After Drake’s third album, Nothing Was The Same, he continues to prove why he’s already considered one of hip-hop’s G.O.A.T. (greatest of all time).
Jumping on the scene in 2009 with the classic mixtape, So Far Gone, he took the game by storm. Four years later, who would have expected an actor turned rapper would be the poster boy for hip-hop culture. The guy who signed him didn’t even see it coming.
Drake explains on track 13 of his third album, “Pound Cake/Paris Morton Music 2”, that Lil Wayne, the CEO of the record label he is currently signed to, didn’t know he would be under the Young Money label.
On arguably the most personal song on the album, Drake raps, “Right before Wayne came and got me out of the backroom where I was rapping with Jaz over beats that I shouldn’t have in the hopes for the glory/He walked right past me in the hallway, three months later, I’m his artist he probably wouldn’t remember that story.”

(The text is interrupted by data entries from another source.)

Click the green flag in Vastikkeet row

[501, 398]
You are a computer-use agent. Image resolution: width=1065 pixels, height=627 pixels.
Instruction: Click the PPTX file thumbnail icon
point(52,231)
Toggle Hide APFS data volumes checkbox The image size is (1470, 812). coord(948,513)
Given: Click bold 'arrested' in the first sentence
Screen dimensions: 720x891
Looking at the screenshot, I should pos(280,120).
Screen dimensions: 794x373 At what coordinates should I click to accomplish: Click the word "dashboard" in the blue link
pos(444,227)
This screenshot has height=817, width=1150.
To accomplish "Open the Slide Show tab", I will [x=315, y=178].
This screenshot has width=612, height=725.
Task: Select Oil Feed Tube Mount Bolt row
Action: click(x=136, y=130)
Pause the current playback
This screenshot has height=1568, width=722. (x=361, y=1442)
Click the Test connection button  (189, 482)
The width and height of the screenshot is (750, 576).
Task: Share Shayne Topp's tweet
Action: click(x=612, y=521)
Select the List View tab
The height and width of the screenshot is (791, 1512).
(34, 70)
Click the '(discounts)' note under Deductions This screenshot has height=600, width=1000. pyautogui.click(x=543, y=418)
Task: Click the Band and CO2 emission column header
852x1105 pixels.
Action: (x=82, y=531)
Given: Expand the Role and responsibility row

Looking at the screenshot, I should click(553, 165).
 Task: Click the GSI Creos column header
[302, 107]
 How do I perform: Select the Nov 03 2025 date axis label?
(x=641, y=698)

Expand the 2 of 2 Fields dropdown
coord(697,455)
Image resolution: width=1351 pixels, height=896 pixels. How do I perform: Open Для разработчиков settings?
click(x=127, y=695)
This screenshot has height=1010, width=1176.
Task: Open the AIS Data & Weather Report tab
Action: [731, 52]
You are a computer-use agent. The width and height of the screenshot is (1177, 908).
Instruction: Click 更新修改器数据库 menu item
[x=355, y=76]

Young Money’s most versatile artist continues to aspire and with this album he clearly separated him self from majority. With Nothing Was The Same not being a star studded with the exception of Jay-Z, only supports Drake’s greatness. It proves that he’s talented enough to captivate the masses without any of his Young Money affiliates.
Some may call it disloyal, but I find it quite ballsy that Drake included Hov on his album and not his mentor Lil Wayne, knowing that the two artists aren’t seeing eye-to-eye.
Drake’s increase in confidence is evident on this album. Any listener can conclude that Drake feels as if he can’t be touched in the game. How can anyone argue? Drake revolutionized hip-hop so much that most people can’t decide what genre his music is. Is he rap, or is he R&B? It doesn’t matter; he makes good music for the culture.
Also on “Pound Cake/Paris Morton Music 2” his arrogance is noticed when he says,
“Look, f**k all that “happy to be here” s**t that y’all want me on/I’m the big homie, they still be tryna lil bro me, dog/Like I should fall in line, like I should alert n****s when I’m ’bout to drop something crazy and not say I’m the greatest of my generation, like I should be dressing different/like I should be less aggressive and pessimistic/like I should be way more nervous and less dismissive /Like I should be on my best behavior and not talk my s*** and do it major like the n****s who paved the way for us.”
Whether the Canadian artist is singing or rapping, most people are moved by his lyrical content. Somewhere on Drake’s track list, ranging from any album or mixtape, there’s always a song that can relate to a situation that you are currently in or was once in.
Is NWTS Drake’s best work? To hear him tell it, his next album will be his best album.